-- Goal --
Copy each of the following rows word for word, leaving nothing out.

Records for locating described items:
Begin
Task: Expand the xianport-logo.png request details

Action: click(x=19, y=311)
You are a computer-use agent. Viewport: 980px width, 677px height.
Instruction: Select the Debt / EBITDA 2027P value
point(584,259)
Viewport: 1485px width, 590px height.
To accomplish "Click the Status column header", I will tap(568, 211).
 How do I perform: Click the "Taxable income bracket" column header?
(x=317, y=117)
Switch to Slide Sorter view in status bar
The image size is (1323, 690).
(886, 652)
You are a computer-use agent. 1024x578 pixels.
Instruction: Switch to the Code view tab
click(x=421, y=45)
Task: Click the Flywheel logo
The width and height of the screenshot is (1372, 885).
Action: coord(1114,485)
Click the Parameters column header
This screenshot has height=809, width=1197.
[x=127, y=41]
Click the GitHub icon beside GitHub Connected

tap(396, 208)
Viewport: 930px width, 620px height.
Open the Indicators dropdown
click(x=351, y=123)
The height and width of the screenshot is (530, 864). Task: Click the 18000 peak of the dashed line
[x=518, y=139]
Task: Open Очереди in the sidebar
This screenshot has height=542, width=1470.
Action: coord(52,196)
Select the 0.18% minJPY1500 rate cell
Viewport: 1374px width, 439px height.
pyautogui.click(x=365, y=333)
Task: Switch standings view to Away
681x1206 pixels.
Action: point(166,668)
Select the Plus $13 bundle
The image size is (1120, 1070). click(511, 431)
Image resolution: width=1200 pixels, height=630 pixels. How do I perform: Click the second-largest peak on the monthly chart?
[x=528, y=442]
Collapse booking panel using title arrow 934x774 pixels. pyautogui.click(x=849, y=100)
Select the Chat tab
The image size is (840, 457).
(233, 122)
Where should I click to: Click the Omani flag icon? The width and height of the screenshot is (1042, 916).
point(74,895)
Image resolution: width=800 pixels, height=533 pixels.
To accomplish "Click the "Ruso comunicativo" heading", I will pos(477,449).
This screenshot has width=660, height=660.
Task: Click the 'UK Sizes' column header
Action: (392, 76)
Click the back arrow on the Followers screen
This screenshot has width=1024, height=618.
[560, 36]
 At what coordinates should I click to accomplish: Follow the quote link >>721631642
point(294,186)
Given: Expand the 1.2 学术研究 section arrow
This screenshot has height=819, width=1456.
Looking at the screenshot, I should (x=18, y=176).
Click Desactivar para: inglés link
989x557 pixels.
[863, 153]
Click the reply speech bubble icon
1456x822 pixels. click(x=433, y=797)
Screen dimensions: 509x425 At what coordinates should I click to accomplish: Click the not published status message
End
-- Solution to the exercise --
Task: Expand the xianport-logo.png request details

Action: click(x=19, y=311)
You are a computer-use agent. Viewport: 980px width, 677px height.
Instruction: Select the Debt / EBITDA 2027P value
point(584,259)
Viewport: 1485px width, 590px height.
To accomplish "Click the Status column header", I will tap(568, 211).
 How do I perform: Click the "Taxable income bracket" column header?
(x=317, y=117)
Switch to Slide Sorter view in status bar
The image size is (1323, 690).
(886, 652)
You are a computer-use agent. 1024x578 pixels.
Instruction: Switch to the Code view tab
click(x=421, y=45)
Task: Click the Flywheel logo
The width and height of the screenshot is (1372, 885).
Action: coord(1114,485)
Click the Parameters column header
This screenshot has height=809, width=1197.
[x=127, y=41]
Click the GitHub icon beside GitHub Connected

tap(396, 208)
Viewport: 930px width, 620px height.
Open the Indicators dropdown
click(x=351, y=123)
The height and width of the screenshot is (530, 864). Task: Click the 18000 peak of the dashed line
[x=518, y=139]
Task: Open Очереди in the sidebar
This screenshot has height=542, width=1470.
Action: coord(52,196)
Select the 0.18% minJPY1500 rate cell
Viewport: 1374px width, 439px height.
pyautogui.click(x=365, y=333)
Task: Switch standings view to Away
681x1206 pixels.
Action: point(166,668)
Select the Plus $13 bundle
The image size is (1120, 1070). click(511, 431)
Image resolution: width=1200 pixels, height=630 pixels. How do I perform: Click the second-largest peak on the monthly chart?
[x=528, y=442]
Collapse booking panel using title arrow 934x774 pixels. pyautogui.click(x=849, y=100)
Select the Chat tab
The image size is (840, 457).
(233, 122)
Where should I click to: Click the Omani flag icon? The width and height of the screenshot is (1042, 916).
point(74,895)
Image resolution: width=800 pixels, height=533 pixels.
To accomplish "Click the "Ruso comunicativo" heading", I will pos(477,449).
This screenshot has width=660, height=660.
Task: Click the 'UK Sizes' column header
Action: (392, 76)
Click the back arrow on the Followers screen
This screenshot has width=1024, height=618.
[560, 36]
 At what coordinates should I click to accomplish: Follow the quote link >>721631642
point(294,186)
Given: Expand the 1.2 学术研究 section arrow
This screenshot has height=819, width=1456.
Looking at the screenshot, I should (x=18, y=176).
Click Desactivar para: inglés link
989x557 pixels.
[863, 153]
Click the reply speech bubble icon
1456x822 pixels. click(x=433, y=797)
Screen dimensions: 509x425 At what coordinates should I click to accomplish: Click the not published status message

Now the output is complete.